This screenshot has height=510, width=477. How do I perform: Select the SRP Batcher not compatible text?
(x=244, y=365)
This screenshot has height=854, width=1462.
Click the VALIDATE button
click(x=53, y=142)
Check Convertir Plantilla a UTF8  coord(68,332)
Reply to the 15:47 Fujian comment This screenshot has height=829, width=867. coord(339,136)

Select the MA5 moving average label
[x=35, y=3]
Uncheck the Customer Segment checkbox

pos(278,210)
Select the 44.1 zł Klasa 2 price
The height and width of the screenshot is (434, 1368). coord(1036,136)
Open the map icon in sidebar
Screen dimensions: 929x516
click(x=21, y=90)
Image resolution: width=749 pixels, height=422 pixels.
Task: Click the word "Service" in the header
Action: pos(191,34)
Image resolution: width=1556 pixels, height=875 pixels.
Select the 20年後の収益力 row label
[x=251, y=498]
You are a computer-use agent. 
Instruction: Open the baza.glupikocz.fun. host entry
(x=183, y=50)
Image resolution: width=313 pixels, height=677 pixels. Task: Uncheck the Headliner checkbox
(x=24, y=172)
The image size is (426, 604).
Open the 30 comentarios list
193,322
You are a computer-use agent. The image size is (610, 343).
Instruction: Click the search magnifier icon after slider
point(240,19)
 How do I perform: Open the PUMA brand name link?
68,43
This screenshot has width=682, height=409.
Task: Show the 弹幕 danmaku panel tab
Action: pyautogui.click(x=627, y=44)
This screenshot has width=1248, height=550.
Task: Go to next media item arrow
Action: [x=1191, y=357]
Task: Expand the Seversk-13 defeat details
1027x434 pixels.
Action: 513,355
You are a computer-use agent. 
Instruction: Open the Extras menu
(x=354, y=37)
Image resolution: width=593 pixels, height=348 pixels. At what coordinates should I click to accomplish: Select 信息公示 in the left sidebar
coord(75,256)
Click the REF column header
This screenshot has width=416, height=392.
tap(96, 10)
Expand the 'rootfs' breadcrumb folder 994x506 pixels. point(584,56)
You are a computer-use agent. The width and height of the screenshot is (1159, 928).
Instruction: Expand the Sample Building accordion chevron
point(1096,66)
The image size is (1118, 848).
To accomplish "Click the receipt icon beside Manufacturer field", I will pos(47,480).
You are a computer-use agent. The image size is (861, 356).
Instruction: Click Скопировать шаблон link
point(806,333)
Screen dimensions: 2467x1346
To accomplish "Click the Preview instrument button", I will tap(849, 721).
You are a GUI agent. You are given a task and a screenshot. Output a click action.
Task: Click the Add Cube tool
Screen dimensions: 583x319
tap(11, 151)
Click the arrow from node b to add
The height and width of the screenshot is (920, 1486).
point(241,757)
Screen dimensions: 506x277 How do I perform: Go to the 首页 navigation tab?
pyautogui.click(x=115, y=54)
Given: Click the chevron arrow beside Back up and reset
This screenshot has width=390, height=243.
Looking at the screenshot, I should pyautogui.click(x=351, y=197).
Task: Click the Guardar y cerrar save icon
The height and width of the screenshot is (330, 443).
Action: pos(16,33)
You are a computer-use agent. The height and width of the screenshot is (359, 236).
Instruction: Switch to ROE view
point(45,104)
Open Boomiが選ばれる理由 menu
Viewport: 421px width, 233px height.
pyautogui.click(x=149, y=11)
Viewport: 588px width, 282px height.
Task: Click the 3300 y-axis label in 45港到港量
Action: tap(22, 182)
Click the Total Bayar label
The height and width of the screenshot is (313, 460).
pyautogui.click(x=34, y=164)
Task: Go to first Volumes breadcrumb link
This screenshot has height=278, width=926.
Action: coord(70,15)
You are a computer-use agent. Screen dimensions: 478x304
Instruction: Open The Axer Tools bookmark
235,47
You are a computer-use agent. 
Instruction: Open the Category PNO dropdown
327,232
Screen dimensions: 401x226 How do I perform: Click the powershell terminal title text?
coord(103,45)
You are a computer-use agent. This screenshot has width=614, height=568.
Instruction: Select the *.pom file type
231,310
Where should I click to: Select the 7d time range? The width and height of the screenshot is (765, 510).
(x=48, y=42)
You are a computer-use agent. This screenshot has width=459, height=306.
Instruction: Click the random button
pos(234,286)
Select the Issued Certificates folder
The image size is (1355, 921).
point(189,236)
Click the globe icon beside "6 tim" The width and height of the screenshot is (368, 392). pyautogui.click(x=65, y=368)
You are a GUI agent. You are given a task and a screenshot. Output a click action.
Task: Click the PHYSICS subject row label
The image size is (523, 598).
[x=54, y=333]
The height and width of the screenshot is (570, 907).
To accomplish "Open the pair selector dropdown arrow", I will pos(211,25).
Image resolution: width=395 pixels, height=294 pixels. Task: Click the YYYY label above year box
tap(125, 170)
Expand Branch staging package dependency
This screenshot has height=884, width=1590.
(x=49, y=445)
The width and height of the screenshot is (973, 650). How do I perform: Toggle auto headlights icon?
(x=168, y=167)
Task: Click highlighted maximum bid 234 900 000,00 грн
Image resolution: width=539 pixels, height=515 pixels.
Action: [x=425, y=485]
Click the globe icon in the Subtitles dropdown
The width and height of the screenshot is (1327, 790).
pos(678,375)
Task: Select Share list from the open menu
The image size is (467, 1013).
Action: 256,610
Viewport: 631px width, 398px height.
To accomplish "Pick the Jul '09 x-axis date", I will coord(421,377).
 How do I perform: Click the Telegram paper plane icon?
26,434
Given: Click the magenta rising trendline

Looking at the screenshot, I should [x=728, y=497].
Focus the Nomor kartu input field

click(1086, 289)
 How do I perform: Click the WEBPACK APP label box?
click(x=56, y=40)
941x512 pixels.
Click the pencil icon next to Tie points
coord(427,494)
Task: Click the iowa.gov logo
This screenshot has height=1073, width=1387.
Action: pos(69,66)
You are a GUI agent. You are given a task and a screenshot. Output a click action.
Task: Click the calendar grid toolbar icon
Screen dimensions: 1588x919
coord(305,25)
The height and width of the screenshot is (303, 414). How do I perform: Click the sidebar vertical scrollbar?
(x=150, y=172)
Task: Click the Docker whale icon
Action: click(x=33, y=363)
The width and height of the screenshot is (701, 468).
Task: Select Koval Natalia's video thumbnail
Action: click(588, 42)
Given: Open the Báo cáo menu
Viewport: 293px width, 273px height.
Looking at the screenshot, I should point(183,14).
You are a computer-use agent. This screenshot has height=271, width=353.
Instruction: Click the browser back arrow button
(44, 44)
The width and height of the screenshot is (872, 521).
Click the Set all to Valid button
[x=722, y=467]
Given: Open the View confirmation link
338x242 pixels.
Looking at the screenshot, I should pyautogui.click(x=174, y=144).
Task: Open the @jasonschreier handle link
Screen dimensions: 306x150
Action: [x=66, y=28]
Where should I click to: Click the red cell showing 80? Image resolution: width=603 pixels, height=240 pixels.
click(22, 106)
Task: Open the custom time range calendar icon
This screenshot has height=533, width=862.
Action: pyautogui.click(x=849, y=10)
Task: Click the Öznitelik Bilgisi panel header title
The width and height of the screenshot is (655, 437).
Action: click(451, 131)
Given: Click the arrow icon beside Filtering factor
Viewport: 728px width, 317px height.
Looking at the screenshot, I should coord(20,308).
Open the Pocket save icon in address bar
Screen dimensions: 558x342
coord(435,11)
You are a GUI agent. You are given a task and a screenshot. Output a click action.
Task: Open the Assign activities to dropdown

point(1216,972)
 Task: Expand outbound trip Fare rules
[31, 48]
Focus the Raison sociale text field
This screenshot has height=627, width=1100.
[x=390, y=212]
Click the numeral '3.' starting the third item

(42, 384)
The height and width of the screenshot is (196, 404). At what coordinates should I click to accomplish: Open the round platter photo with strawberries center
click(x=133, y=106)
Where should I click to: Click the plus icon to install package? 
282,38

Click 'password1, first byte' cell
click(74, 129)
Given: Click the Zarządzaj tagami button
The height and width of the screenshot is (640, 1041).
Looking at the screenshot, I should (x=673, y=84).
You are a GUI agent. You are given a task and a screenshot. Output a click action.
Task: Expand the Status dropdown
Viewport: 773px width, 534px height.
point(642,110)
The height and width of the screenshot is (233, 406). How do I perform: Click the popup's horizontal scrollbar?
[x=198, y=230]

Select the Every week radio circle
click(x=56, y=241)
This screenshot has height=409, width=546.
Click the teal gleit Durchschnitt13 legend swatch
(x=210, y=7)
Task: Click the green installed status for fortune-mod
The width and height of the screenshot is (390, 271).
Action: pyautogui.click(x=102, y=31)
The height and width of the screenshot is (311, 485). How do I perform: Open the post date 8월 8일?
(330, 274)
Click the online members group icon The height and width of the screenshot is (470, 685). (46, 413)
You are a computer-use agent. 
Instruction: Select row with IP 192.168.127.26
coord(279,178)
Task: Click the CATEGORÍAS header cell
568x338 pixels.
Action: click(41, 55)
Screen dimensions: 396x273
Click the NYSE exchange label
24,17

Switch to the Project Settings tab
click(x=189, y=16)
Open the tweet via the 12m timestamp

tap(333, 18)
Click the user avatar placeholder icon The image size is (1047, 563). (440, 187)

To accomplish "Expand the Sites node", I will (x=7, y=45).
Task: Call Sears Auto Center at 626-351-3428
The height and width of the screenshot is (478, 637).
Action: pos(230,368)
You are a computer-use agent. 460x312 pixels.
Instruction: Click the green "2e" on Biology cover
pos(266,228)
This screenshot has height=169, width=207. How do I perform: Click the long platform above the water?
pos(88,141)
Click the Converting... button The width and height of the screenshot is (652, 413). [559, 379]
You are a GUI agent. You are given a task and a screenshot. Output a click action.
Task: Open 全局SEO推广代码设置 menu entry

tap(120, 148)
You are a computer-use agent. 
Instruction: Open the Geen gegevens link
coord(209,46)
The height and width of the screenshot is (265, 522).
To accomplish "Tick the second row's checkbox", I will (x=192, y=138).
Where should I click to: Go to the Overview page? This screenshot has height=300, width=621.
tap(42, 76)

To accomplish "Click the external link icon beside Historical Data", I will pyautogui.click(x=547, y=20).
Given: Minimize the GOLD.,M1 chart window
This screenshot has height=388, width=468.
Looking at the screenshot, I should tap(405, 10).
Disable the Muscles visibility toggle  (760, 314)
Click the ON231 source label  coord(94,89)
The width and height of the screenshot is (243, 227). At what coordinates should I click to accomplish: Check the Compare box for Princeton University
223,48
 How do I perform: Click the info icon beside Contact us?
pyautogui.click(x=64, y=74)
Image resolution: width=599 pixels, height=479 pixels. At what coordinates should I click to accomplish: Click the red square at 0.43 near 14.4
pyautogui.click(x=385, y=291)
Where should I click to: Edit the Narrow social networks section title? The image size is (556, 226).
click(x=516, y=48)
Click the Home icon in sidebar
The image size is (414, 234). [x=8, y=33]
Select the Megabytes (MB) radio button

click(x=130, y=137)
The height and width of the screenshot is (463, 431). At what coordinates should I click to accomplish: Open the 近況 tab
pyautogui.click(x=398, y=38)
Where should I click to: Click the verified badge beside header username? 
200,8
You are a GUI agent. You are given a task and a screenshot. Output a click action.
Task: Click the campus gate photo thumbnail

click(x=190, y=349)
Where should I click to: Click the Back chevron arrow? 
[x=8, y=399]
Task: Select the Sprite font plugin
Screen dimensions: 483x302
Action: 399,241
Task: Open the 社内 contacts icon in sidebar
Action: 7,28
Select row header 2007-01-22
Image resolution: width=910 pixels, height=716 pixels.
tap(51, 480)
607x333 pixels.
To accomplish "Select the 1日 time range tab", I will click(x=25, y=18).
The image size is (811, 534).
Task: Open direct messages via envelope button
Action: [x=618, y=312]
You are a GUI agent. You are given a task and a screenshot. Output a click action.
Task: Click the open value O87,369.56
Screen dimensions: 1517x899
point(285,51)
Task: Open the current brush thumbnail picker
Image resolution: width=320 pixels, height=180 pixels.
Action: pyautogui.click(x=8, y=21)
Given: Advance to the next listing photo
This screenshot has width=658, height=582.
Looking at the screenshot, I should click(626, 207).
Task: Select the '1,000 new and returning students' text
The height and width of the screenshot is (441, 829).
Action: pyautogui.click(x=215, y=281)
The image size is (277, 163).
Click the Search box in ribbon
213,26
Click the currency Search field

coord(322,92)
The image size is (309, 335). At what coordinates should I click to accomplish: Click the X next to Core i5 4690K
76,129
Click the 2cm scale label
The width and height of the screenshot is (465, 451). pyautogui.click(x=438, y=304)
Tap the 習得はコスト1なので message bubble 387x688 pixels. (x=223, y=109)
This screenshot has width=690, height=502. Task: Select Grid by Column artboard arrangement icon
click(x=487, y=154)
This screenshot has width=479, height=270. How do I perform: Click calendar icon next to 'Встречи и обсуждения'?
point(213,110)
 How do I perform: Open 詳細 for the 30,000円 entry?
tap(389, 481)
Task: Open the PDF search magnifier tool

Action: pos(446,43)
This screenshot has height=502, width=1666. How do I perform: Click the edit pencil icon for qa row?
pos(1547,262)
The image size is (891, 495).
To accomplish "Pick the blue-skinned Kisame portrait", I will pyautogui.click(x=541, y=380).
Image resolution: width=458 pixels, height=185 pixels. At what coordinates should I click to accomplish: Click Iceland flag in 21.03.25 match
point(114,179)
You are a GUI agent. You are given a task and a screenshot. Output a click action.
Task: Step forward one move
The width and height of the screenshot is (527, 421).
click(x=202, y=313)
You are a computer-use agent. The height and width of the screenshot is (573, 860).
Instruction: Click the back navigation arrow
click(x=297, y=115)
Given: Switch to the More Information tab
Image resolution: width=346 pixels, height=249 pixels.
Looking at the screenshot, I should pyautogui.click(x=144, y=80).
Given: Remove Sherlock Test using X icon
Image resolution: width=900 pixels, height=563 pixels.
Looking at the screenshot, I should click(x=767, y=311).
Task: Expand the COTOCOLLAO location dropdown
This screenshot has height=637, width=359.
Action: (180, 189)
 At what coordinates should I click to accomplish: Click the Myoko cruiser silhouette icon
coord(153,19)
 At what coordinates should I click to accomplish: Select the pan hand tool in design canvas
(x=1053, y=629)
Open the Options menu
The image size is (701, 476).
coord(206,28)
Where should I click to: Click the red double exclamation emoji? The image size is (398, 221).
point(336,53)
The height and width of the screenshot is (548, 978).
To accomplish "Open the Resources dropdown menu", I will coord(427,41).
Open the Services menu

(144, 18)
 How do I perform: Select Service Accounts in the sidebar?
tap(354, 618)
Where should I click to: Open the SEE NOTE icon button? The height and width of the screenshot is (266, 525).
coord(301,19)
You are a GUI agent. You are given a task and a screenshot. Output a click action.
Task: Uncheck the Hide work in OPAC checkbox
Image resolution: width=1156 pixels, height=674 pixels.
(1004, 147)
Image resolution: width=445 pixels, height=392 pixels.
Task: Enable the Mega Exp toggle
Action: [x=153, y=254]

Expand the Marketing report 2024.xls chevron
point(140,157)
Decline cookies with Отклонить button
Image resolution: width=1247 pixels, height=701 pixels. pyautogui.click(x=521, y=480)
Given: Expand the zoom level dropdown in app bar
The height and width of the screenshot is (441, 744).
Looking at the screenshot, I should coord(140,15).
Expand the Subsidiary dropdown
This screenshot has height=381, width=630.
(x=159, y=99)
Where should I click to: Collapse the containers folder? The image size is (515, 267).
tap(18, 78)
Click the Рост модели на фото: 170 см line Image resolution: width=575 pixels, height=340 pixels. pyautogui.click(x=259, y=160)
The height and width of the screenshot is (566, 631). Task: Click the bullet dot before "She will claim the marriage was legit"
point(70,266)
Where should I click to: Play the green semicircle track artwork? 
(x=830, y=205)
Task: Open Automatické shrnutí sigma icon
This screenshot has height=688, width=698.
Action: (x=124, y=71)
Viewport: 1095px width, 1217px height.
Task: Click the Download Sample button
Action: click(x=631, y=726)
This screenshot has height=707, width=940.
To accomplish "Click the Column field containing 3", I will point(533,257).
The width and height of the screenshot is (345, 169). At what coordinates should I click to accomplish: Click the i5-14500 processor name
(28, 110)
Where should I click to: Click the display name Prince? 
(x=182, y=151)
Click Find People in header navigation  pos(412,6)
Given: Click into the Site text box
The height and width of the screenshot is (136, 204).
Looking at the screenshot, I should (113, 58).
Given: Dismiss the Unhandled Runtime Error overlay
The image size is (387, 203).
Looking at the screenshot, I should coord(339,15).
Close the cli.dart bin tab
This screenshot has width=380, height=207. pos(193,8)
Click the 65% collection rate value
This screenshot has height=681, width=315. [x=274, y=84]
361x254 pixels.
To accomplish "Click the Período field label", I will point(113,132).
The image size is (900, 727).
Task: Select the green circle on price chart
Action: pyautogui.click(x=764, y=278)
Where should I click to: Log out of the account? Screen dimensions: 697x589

==========

Your answer should be only the number of lines, in the entries above, that include "breadcrumb".

- **Result for this exercise**: 2